## AIM OF THE TASK
Please report every line of the listing below that has the word "height" in it.

## DATA FOR THE TASK
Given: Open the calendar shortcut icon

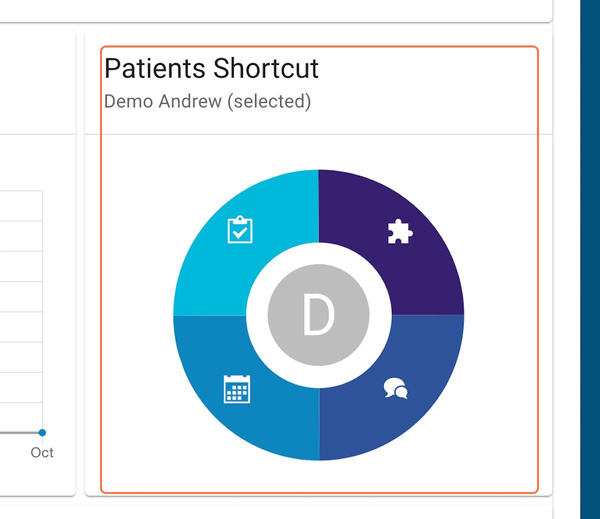Looking at the screenshot, I should point(237,389).
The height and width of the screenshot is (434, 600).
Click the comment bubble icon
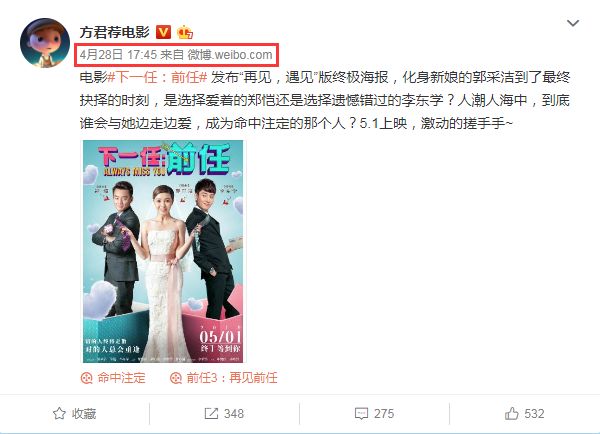pyautogui.click(x=361, y=414)
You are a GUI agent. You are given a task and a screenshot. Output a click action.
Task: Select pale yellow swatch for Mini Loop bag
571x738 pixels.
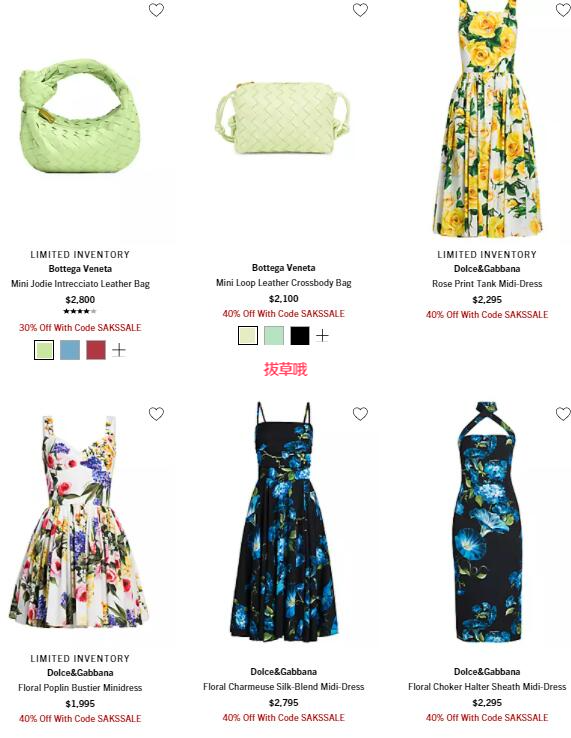point(248,336)
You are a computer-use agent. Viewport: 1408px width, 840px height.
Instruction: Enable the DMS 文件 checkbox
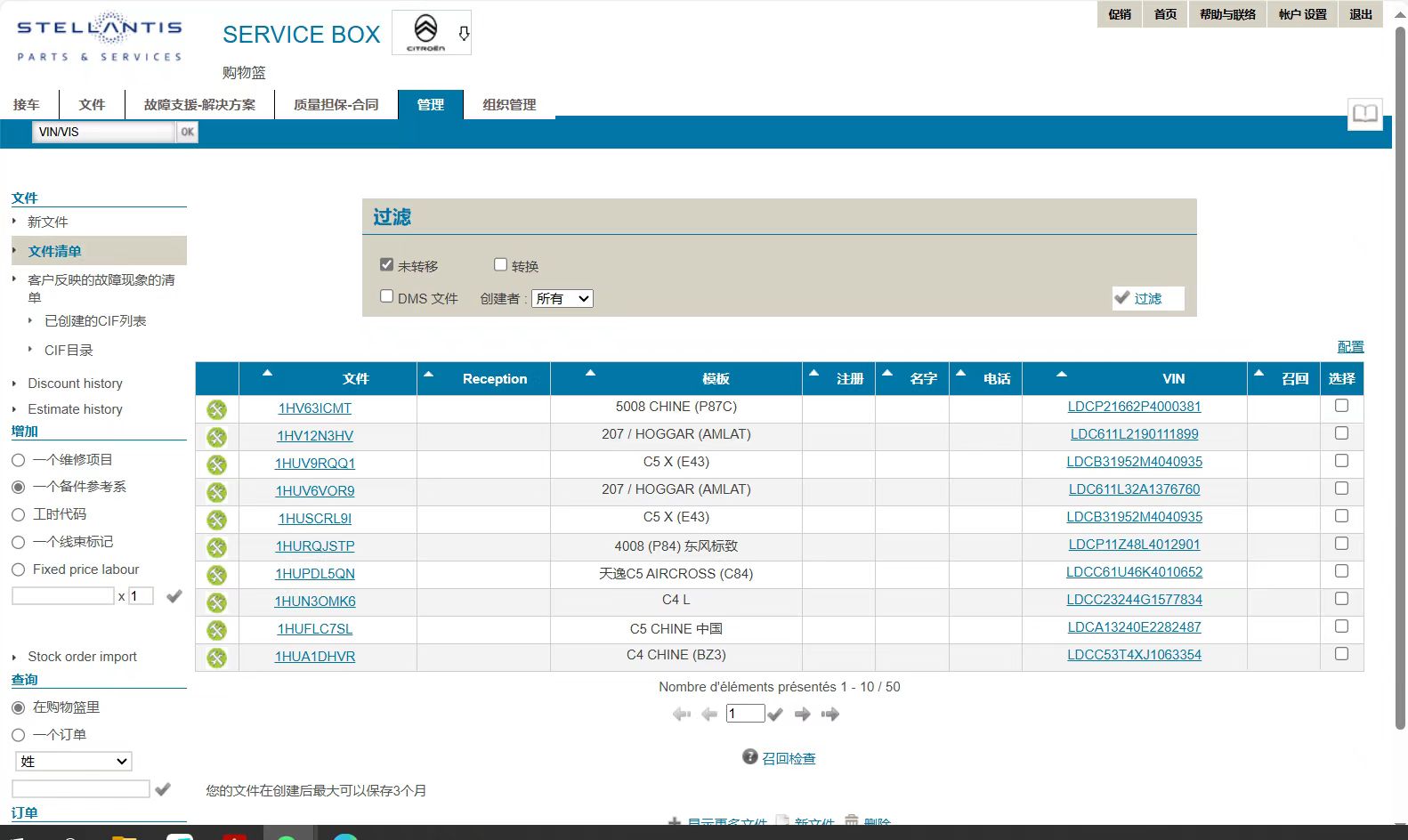click(x=386, y=296)
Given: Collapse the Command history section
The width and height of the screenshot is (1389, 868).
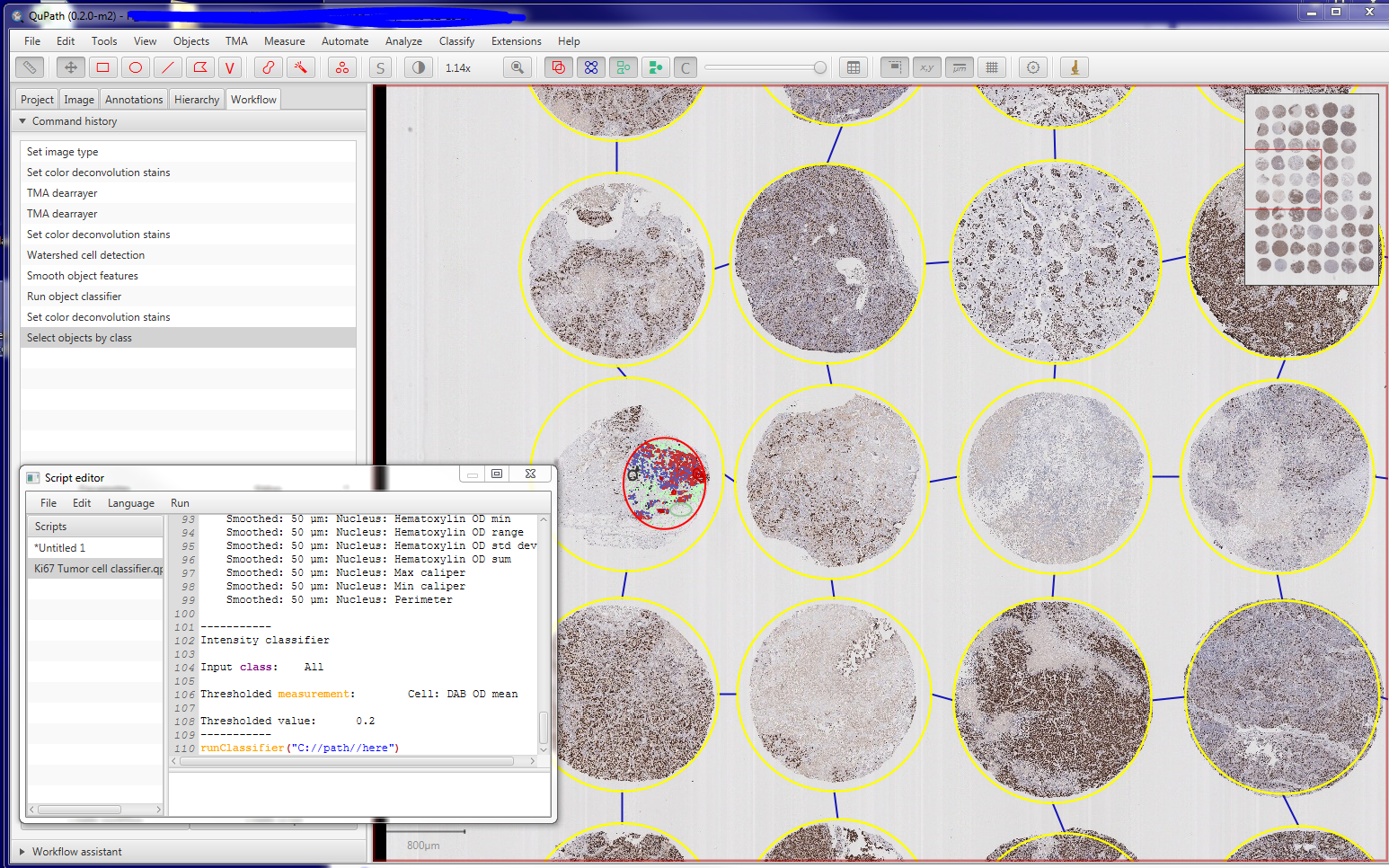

## OUTPUT BELOW
The height and width of the screenshot is (434, 600).
You are a computer-use agent. Viewport: 1408px width, 840px height.
The width and height of the screenshot is (1389, 868).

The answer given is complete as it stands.